Data items:
Start of Block
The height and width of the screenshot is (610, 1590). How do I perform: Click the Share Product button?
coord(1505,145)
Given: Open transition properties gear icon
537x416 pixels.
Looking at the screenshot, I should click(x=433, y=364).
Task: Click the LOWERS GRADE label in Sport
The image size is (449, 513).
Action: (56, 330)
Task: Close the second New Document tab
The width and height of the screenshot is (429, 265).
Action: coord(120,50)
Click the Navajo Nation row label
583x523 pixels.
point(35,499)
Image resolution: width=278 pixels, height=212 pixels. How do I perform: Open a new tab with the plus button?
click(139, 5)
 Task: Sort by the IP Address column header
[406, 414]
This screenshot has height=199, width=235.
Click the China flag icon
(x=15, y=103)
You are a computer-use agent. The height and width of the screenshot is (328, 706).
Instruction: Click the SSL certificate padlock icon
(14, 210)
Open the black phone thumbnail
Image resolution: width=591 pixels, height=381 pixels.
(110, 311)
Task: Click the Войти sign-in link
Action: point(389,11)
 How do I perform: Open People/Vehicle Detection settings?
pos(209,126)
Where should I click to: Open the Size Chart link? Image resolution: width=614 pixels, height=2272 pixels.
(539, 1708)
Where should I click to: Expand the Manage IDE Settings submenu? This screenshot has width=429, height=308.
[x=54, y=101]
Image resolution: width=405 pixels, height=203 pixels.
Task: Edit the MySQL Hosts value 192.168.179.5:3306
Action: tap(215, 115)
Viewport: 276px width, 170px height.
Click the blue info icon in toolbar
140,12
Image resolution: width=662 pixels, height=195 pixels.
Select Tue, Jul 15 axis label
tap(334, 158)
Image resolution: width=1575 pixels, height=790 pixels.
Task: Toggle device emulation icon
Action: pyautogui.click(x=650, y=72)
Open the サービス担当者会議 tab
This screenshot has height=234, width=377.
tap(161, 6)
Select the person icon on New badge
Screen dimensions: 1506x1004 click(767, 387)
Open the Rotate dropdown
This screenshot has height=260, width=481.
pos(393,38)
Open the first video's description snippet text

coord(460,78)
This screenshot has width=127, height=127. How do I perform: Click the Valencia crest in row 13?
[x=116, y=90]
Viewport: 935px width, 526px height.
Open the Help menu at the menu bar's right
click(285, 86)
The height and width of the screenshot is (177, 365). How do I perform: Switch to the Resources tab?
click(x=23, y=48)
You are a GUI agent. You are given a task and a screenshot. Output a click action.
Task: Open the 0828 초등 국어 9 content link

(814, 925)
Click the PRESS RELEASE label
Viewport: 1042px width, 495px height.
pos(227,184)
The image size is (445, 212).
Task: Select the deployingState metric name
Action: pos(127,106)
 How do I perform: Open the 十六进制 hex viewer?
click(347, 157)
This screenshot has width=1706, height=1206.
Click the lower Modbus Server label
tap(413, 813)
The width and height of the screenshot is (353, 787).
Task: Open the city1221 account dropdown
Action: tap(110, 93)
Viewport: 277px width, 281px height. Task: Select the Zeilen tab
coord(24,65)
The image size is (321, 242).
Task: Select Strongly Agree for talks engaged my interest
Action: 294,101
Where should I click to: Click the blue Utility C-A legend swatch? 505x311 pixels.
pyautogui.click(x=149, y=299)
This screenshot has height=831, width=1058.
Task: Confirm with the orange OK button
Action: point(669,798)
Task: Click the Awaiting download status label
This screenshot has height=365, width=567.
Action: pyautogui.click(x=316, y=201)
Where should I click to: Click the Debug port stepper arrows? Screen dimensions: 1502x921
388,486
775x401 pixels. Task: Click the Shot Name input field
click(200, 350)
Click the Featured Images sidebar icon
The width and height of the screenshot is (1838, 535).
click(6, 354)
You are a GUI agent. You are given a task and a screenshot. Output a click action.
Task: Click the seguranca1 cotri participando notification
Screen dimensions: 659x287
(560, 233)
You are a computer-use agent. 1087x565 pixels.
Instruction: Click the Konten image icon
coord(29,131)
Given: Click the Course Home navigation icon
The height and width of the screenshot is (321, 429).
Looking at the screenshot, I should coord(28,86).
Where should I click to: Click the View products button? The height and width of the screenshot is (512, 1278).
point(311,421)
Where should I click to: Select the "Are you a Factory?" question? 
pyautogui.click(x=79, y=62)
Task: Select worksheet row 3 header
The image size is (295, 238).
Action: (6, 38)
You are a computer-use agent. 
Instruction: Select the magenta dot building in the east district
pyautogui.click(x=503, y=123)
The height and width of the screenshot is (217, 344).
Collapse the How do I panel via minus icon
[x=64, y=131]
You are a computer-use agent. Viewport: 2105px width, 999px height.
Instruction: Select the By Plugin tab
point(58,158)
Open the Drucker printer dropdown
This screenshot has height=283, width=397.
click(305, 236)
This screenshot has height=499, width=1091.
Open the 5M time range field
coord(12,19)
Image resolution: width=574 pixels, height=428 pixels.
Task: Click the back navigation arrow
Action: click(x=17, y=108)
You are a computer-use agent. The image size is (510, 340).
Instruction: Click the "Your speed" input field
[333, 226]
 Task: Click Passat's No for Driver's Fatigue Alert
End of Block
Action item
Reproduce each of the records word for word.

Completed exercise
The height and width of the screenshot is (610, 1590). How do I perform: Click the Share Product button?
coord(1505,145)
Given: Open transition properties gear icon
537x416 pixels.
Looking at the screenshot, I should click(x=433, y=364).
Task: Click the LOWERS GRADE label in Sport
The image size is (449, 513).
Action: (56, 330)
Task: Close the second New Document tab
The width and height of the screenshot is (429, 265).
Action: coord(120,50)
Click the Navajo Nation row label
583x523 pixels.
point(35,499)
Image resolution: width=278 pixels, height=212 pixels. How do I perform: Open a new tab with the plus button?
click(139, 5)
 Task: Sort by the IP Address column header
[406, 414]
This screenshot has height=199, width=235.
Click the China flag icon
(x=15, y=103)
You are a computer-use agent. The height and width of the screenshot is (328, 706).
Instruction: Click the SSL certificate padlock icon
(14, 210)
Open the black phone thumbnail
Image resolution: width=591 pixels, height=381 pixels.
(110, 311)
Task: Click the Войти sign-in link
Action: point(389,11)
 How do I perform: Open People/Vehicle Detection settings?
pos(209,126)
Where should I click to: Open the Size Chart link? Image resolution: width=614 pixels, height=2272 pixels.
(539, 1708)
Where should I click to: Expand the Manage IDE Settings submenu? This screenshot has width=429, height=308.
[x=54, y=101]
Image resolution: width=405 pixels, height=203 pixels.
Task: Edit the MySQL Hosts value 192.168.179.5:3306
Action: tap(215, 115)
Viewport: 276px width, 170px height.
Click the blue info icon in toolbar
140,12
Image resolution: width=662 pixels, height=195 pixels.
Select Tue, Jul 15 axis label
tap(334, 158)
Image resolution: width=1575 pixels, height=790 pixels.
Task: Toggle device emulation icon
Action: pyautogui.click(x=650, y=72)
Open the サービス担当者会議 tab
This screenshot has height=234, width=377.
tap(161, 6)
Select the person icon on New badge
Screen dimensions: 1506x1004 click(767, 387)
Open the Rotate dropdown
This screenshot has height=260, width=481.
pos(393,38)
Open the first video's description snippet text

coord(460,78)
This screenshot has width=127, height=127. How do I perform: Click the Valencia crest in row 13?
[x=116, y=90]
Viewport: 935px width, 526px height.
Open the Help menu at the menu bar's right
click(285, 86)
The height and width of the screenshot is (177, 365). How do I perform: Switch to the Resources tab?
click(x=23, y=48)
You are a GUI agent. You are given a task and a screenshot. Output a click action.
Task: Open the 0828 초등 국어 9 content link

(814, 925)
Click the PRESS RELEASE label
Viewport: 1042px width, 495px height.
pos(227,184)
The image size is (445, 212).
Task: Select the deployingState metric name
Action: pos(127,106)
 How do I perform: Open the 十六进制 hex viewer?
click(347, 157)
This screenshot has width=1706, height=1206.
Click the lower Modbus Server label
tap(413, 813)
The width and height of the screenshot is (353, 787).
Task: Open the city1221 account dropdown
Action: tap(110, 93)
Viewport: 277px width, 281px height. Task: Select the Zeilen tab
coord(24,65)
The image size is (321, 242).
Task: Select Strongly Agree for talks engaged my interest
Action: 294,101
Where should I click to: Click the blue Utility C-A legend swatch? 505x311 pixels.
pyautogui.click(x=149, y=299)
This screenshot has height=831, width=1058.
Task: Confirm with the orange OK button
Action: point(669,798)
Task: Click the Awaiting download status label
This screenshot has height=365, width=567.
Action: pyautogui.click(x=316, y=201)
Where should I click to: Click the Debug port stepper arrows? Screen dimensions: 1502x921
388,486
775x401 pixels. Task: Click the Shot Name input field
click(200, 350)
Click the Featured Images sidebar icon
The width and height of the screenshot is (1838, 535).
click(6, 354)
You are a GUI agent. You are given a task and a screenshot. Output a click action.
Task: Click the seguranca1 cotri participando notification
Screen dimensions: 659x287
(560, 233)
You are a computer-use agent. 1087x565 pixels.
Instruction: Click the Konten image icon
coord(29,131)
Given: Click the Course Home navigation icon
The height and width of the screenshot is (321, 429).
Looking at the screenshot, I should coord(28,86).
Where should I click to: Click the View products button? The height and width of the screenshot is (512, 1278).
point(311,421)
Where should I click to: Select the "Are you a Factory?" question? 
pyautogui.click(x=79, y=62)
Task: Select worksheet row 3 header
The image size is (295, 238).
Action: (6, 38)
You are a computer-use agent. 
Instruction: Select the magenta dot building in the east district
pyautogui.click(x=503, y=123)
The height and width of the screenshot is (217, 344).
Collapse the How do I panel via minus icon
[x=64, y=131]
You are a computer-use agent. Viewport: 2105px width, 999px height.
Instruction: Select the By Plugin tab
point(58,158)
Open the Drucker printer dropdown
This screenshot has height=283, width=397.
click(305, 236)
This screenshot has height=499, width=1091.
Open the 5M time range field
coord(12,19)
Image resolution: width=574 pixels, height=428 pixels.
Task: Click the back navigation arrow
Action: click(x=17, y=108)
You are a computer-use agent. The image size is (510, 340).
Instruction: Click the "Your speed" input field
[333, 226]
 Task: Click Passat's No for Driver's Fatigue Alert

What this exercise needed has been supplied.